#### SOURCE TEXT ####

There are two meanings to the word lush, and Ed Harcourt embodies them both. His reputation for enjoying a drink or two has won him comparison to Oliver Reed by some journos, but it is his ability to compose luxuriant music that caused his second full-length release, From Every Sphere, to be received with such anticipation.
Harcourt’s previous effort, Here Be Monsters, was a terrific album, full of fun, talent, and promise, but his follow-up is better. The penchant for experimentation that spawned the three minutes of feedback/noise in the middle of his full-length debut (he released mini-album Maplewood in 2000) has been more elegantly channeled in this release, and the result is a work of polished vagaries, delivered with a real swagger.
Here’s the secret to Harcourt’s allure: menace. Every song, no matter how serene it may initially sound, is party to this. Menace, be it musical or lyrical, is insidious and tantalizing when allied to beauty.

#### GIVEN INFORMATION ####

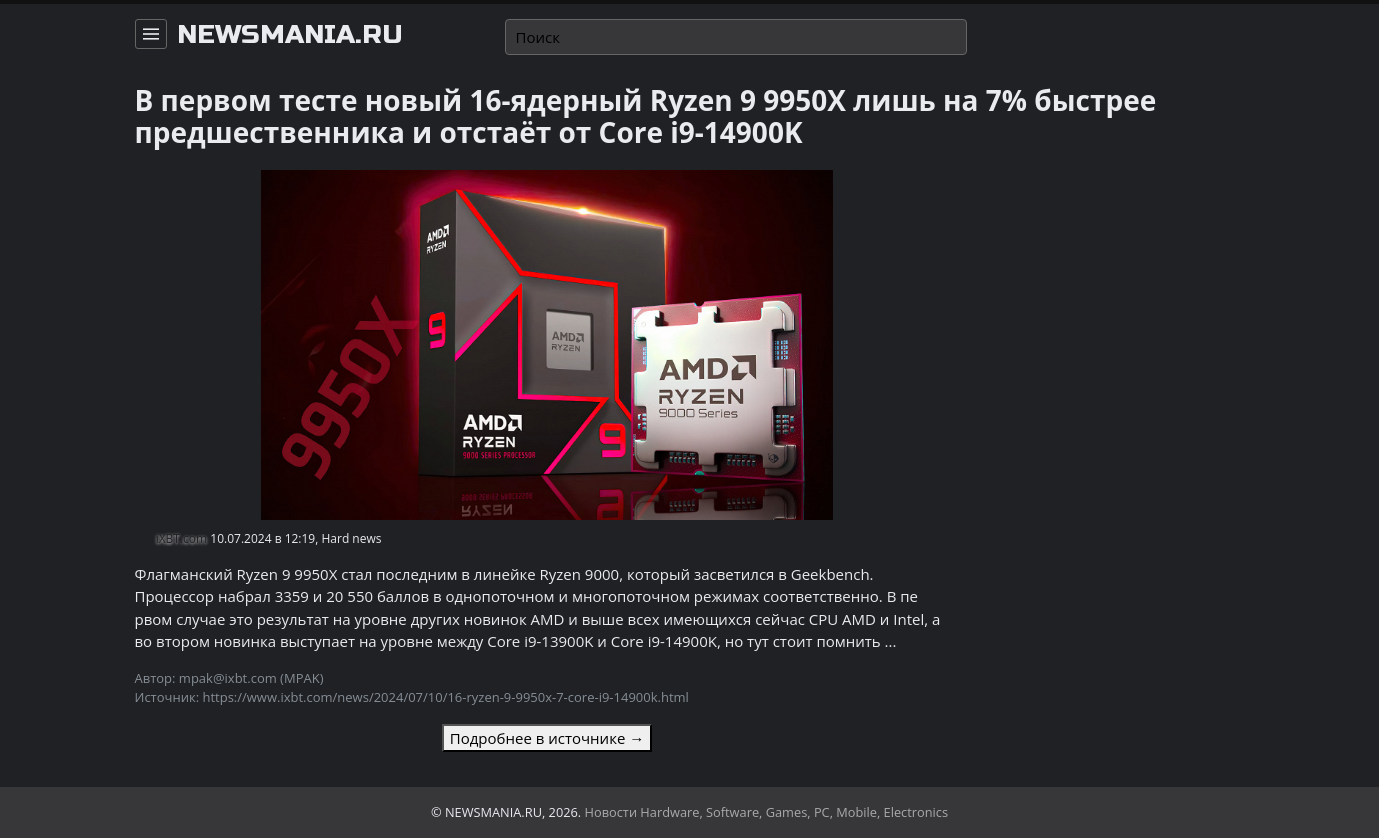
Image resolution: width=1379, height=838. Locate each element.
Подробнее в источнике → (547, 738)
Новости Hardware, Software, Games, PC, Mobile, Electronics (767, 812)
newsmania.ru (290, 35)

####

REQUESTS ▸
- A) Transcribe the passage of the Ed Harcourt review starting with "Harcourt’s previous effort, Here" and going on through "a real swagger.".
- B) Answer these questions from the Ed Harcourt review:
(i) What is the title of Harcourt's second full-length release?
(ii) Which mini-album did he release in 2000?
(iii) What does the review name as the secret to Harcourt's allure?
The lines that come after the Ed Harcourt review have no connection to it.

WORKED ANSWERS ▸
- A)
Harcourt’s previous effort, Here Be Monsters, was a terrific album, full of fun, talent, and promise, but his follow-up is better. The penchant for experimentation that spawned the three minutes of feedback/noise in the middle of his full-length debut (he released mini-album Maplewood in 2000) has been more elegantly channeled in this release, and the result is a work of polished vagaries, delivered with a real swagger.

- B)
(i) From Every Sphere
(ii) Maplewood
(iii) Menace